--- TEXT FOR ANALYSIS ---

The Khyber Pakhtunkhwa Department of Agriculture (, (Urdu; ) is charged with administering agricultural programs in the Pakistani province of Khyber Pakhtunkhwa, a mountainous region in the northern part of the country. The department is headed by the Minister of Agriculture, who is a member of the Chief Minister's Cabinet.

This position is currently held by Mr. Ikram Ullah Khan, who was appointed Minister of Agriculture by Chief Minister of KP Pervez Khattak on May 7, 2014.

History 

Created on August 14, 1973, the department's mission is to create jobs, promote agricultural growth, encourage sustainable development and improve living standards for the Khyber Pakhtunkhwa province.

Organization 

The department is under the control and supervision of the Khyber Pakhtunkhwa Minister for Agriculture, a political appointee of the Chief Minister of Khyber Pakhtunkhwa. The Secretary of Agriculture, also appointed by the Chief Minister, assists the Agriculture Minister in managing the department and assumes the duties of the Minister in his absence.

--- COLLECTED DATA ---

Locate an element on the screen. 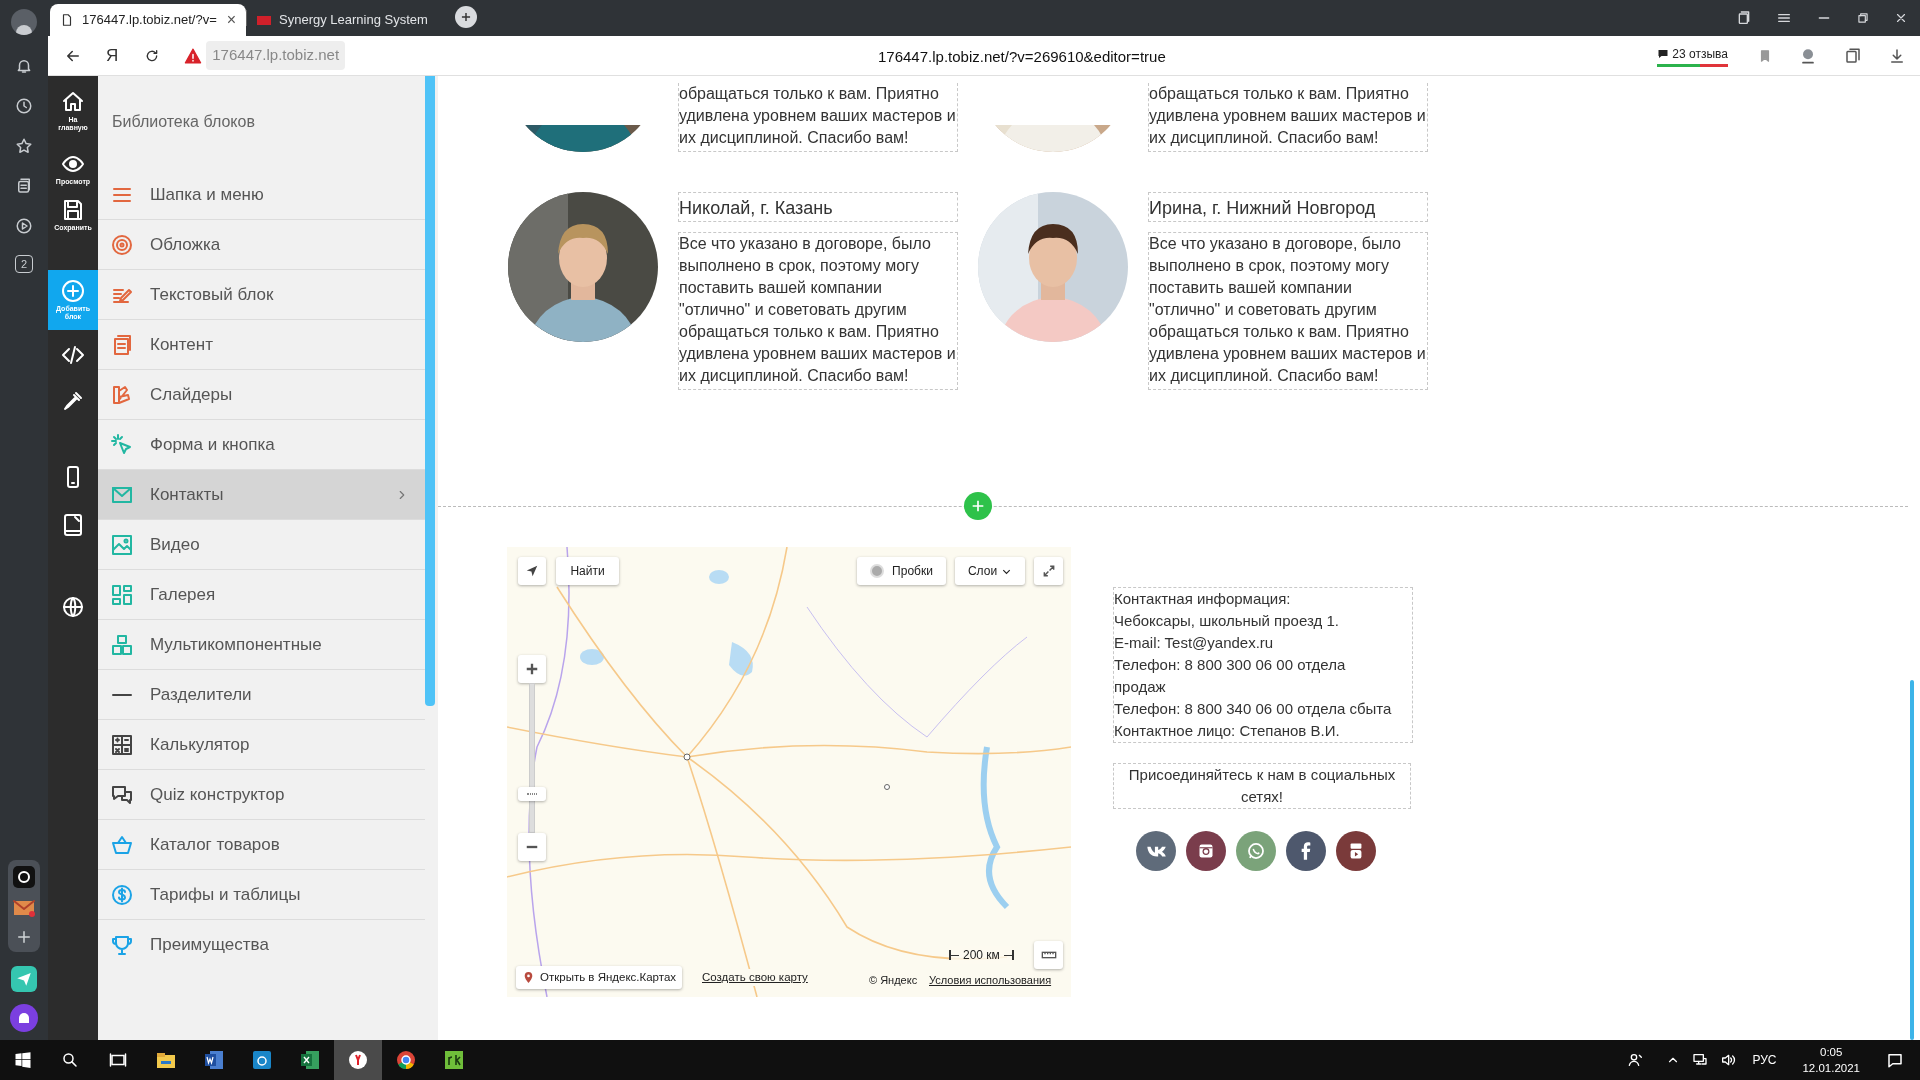 The width and height of the screenshot is (1920, 1080). tab-title: 176447.lp.tobiz.net/?v= is located at coordinates (150, 20).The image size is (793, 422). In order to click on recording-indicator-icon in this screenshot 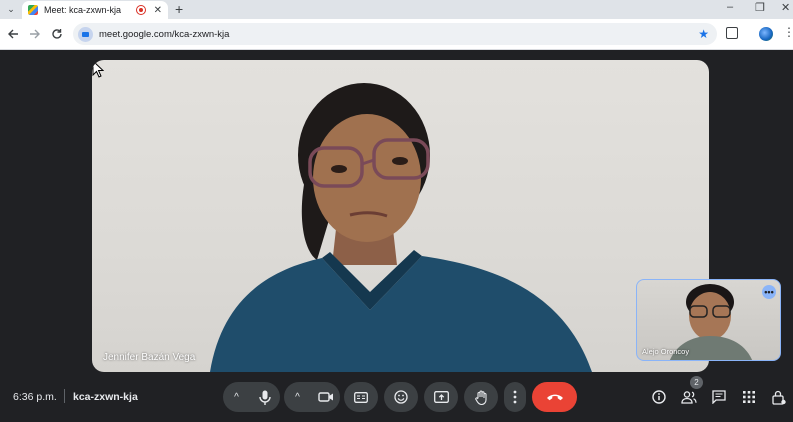, I will do `click(140, 10)`.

---

TASKS TO COMPLETE
1. For each statement about the agriculture department text, answer yes or no and quote the words that decide it: (a) The department was created on August 14, 1973. (b) The Secretary of Agriculture is chosen by someone other than the Chief Minister. (c) Ikram Ullah Khan was appointed Minister of Agriculture on May 7, 2014.
2. List every goal named in the department's mission in the agriculture department text.
3. Transcribe everything in the agriculture department text from "Created on August" down to "Khyber Pakhtunkhwa province.".
The data that comes after the text was taken from a separate source.

ANSWERS FOR EACH ITEM
1.
(a) Yes: "Created on August 14, 1973"
(b) No: "The Secretary of Agriculture, also appointed by the Chief Minister"
(c) Yes: "who was appointed Minister of Agriculture by Chief Minister of KP Pervez Khattak on May 7, 2014"

2.
- create jobs
- promote agricultural growth
- encourage sustainable development
- improve living standards for the Khyber Pakhtunkhwa province

3.
Created on August 14, 1973, the department's mission is to create jobs, promote agricultural growth, encourage sustainable development and improve living standards for the Khyber Pakhtunkhwa province.